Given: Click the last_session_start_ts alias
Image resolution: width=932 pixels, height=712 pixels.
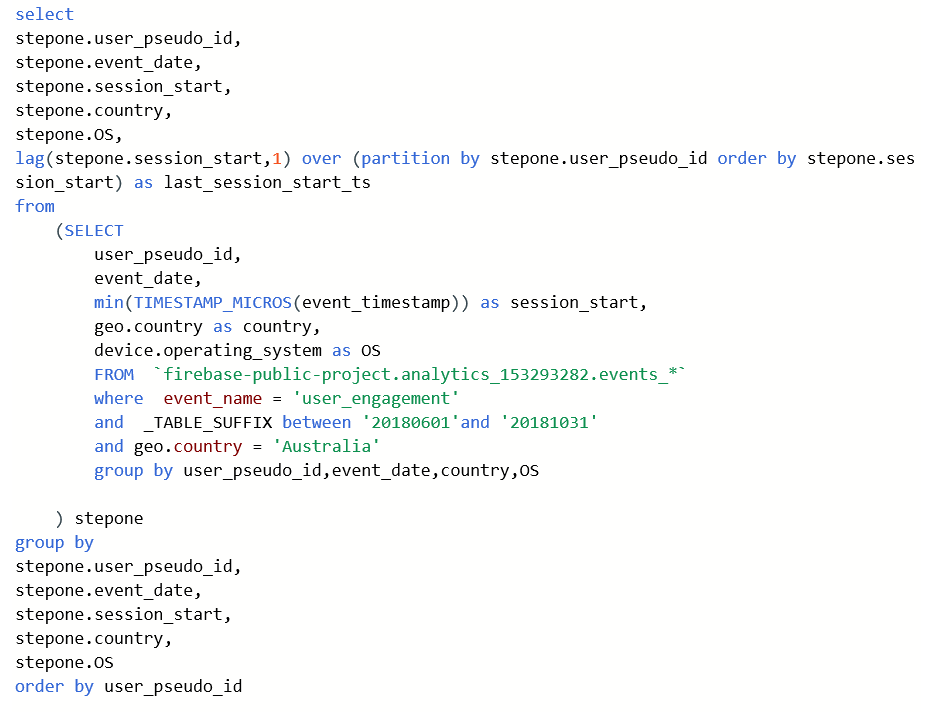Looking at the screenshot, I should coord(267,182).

--

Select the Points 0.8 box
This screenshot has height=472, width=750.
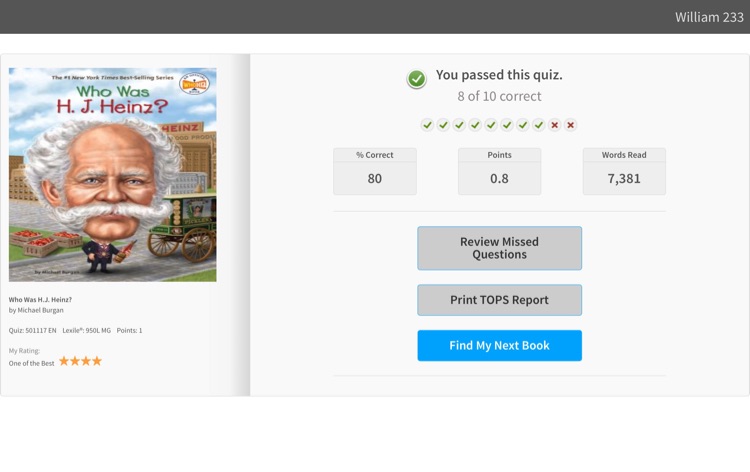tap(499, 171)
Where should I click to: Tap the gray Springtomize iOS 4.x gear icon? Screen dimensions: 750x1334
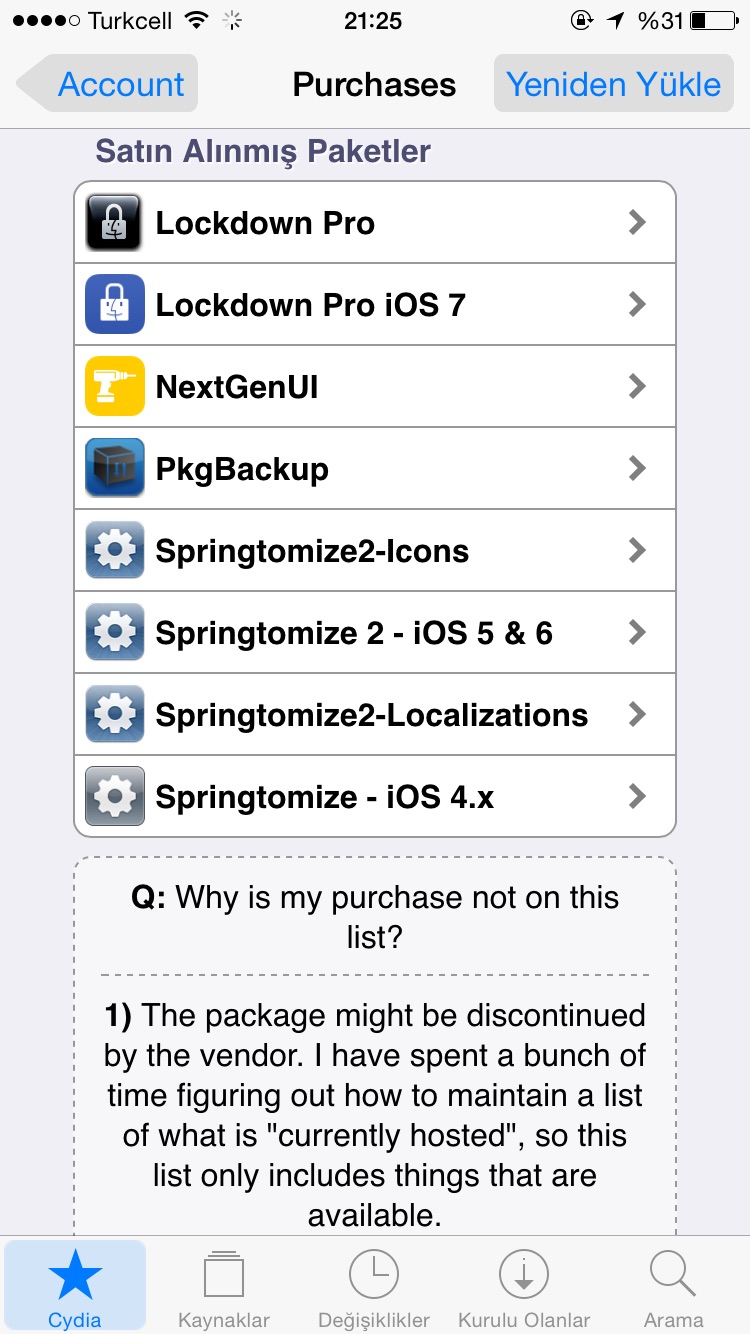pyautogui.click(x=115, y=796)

...

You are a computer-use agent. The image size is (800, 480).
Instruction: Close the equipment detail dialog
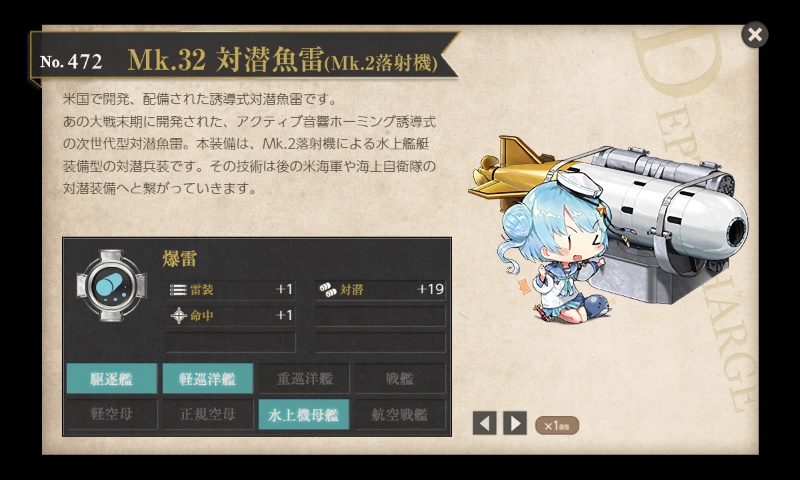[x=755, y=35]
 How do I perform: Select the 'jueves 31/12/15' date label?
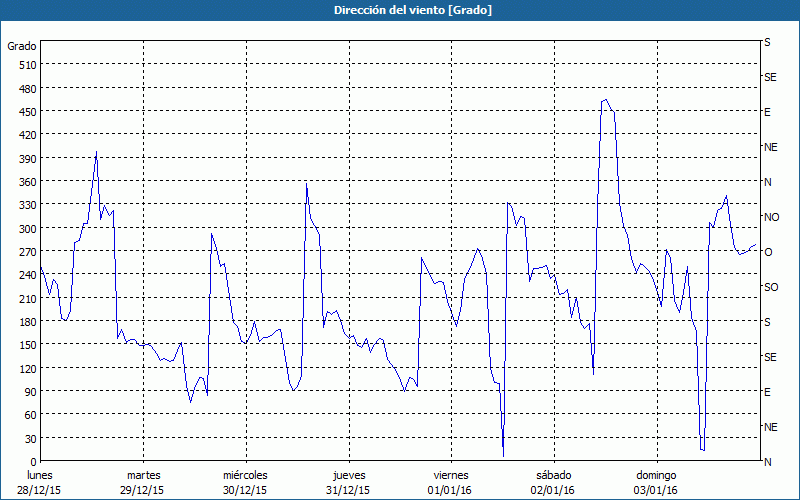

EXERCISE PROMPT: Read through the entries above, and wherever a line holds the string "Select", copy it.

SOLUTION TO THE PROBLEM:
Select the Points 0.8 box
 How do I perform: Select the 'jueves 31/12/15' date label?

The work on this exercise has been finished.